DAP have remained solid, so interestingly, as before, much of the issue lies with the malcontents of PKR and what their numbers amount to. One wonders how many of those who have pledged their support to Azmin against his boss will find forgiveness from their own voters if they agree to join a proposed ‘Malay supremacist coalition’ comprising Hadi’s PAS, UMNO and Bersatu that lets the likes of Najib and Rosmah off the hook?  Or have they been promised such riches that they might not care?

PKR has already decided it can afford to lose the chief amongst these cheerleaders. Vice President Zuraida Kamaruddin surrendered her post last week having refused to comply with disciplinary proceedings for seeking to discredit her party boss (after months of doing her best to undermine him in every way).

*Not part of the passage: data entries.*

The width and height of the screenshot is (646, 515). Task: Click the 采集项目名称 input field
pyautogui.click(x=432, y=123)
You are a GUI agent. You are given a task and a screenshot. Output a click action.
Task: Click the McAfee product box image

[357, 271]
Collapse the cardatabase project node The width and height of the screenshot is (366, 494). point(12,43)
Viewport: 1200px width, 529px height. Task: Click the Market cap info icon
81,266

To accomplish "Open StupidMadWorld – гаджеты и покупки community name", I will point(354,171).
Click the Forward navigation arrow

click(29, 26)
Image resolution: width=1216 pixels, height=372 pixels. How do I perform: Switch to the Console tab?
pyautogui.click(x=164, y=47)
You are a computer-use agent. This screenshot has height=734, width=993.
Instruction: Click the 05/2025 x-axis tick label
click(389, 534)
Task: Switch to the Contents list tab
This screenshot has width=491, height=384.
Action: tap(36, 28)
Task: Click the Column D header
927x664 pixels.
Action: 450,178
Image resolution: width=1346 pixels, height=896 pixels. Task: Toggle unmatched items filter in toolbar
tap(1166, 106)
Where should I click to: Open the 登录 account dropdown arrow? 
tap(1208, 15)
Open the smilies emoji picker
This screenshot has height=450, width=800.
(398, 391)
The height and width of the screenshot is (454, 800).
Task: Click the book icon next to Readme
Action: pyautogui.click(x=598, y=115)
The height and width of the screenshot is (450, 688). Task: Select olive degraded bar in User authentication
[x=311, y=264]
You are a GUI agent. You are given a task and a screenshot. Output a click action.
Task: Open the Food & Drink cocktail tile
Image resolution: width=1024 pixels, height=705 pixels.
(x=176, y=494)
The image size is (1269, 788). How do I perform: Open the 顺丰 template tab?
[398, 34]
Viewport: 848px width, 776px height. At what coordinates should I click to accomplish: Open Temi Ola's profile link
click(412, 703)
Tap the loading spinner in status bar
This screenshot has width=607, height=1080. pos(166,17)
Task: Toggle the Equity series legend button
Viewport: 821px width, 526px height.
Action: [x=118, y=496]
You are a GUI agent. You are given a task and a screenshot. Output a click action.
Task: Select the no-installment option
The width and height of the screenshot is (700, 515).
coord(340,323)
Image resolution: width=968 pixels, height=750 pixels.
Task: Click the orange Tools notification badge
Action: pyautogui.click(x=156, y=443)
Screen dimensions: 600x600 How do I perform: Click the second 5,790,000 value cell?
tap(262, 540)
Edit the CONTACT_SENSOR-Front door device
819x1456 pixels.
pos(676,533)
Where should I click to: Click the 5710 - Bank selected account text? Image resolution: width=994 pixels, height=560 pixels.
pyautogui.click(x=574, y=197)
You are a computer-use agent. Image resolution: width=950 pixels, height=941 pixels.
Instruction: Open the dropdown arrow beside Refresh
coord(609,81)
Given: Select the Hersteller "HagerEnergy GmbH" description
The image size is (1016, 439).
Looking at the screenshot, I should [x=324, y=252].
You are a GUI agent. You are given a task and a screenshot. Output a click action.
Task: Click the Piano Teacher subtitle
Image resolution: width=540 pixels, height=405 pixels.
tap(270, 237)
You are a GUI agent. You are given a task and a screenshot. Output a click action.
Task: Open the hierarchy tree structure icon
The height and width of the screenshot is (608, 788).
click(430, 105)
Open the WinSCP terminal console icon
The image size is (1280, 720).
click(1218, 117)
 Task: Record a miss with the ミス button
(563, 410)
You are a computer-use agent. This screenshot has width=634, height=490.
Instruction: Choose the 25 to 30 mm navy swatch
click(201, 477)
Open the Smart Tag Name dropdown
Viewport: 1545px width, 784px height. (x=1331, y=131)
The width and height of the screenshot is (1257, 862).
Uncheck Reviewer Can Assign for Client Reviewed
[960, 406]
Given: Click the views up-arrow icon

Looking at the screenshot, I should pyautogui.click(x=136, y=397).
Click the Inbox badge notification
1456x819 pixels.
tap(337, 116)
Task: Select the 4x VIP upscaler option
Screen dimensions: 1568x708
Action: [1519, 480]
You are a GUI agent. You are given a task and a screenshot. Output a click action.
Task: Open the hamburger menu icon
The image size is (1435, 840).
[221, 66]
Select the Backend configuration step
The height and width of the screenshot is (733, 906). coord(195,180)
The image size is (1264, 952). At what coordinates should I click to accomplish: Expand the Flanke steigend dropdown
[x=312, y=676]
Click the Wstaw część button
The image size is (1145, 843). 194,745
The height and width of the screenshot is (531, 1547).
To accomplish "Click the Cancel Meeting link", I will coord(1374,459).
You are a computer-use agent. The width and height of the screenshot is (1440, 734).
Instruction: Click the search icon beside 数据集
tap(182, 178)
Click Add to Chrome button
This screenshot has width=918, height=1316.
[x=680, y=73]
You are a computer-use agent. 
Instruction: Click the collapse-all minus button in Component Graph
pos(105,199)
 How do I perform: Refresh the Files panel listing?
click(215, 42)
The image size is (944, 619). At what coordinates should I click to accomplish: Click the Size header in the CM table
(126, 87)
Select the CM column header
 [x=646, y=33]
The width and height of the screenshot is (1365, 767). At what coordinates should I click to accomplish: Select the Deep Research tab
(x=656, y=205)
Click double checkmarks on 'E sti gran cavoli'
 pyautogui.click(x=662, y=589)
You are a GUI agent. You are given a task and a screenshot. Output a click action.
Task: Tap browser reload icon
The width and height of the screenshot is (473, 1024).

At issue was Zuraida’s public statement that Anwar had allegedly confided to her that he believed bedroom videos that have circulated Malaysia did indeed depict Azmin, despite Anwar having publicly welcomed a statement by the authorities that the matter was unproven and would not be pursued.

Whilst seeking to get the matter dropped Zuraida purportedly later proposed to dish information on Azmin in return – a kind offer that the PKR leadership is said to have wisely decided to decline.  Zuraida assuredly denies the suggestion that she did, yet either way, she is on a journey out of PKR providing one more likely vote for the ‘Confidence Motion’, but leaving a decidedly unattractive path for the rest of the 15 alleged potential supporters of Azmin to follow.

The situation as it stands, therefore, leaves a configuration of around 130 votes against knifing Anwar’s pledged transition and around 90 plus in favour of the ‘Confidence Vote’ maneouvre – with the latter figure relying on an assumption that the prime minister and his direct supporters in Bersatu and allies in GPS would themselves vote for it, which actually seems unlikely.

Get Transition Done?

In the UK the Conservatives won a recent landslide playing on frustrations after three years of Brexit uncertainly. Their slogan? Get Brexit Done.  A series of by-election defeats is sending a similar message back within Malaysia, where Get Transition Done is beginning to seem the only clean solution to the problem of unfulfilled promises.

The prison dodgers and money politics purveyors look to be clutching at straws and if they lose this confidence vote that they themselves devised, they will have only served to strengthen the message that it is time to move on as promised to the interim prime minister, who has always made clear he took office to get one job done.

That job was to put Najib in jail along with the other worst offenders in Malaysia’s most corrupted ever government.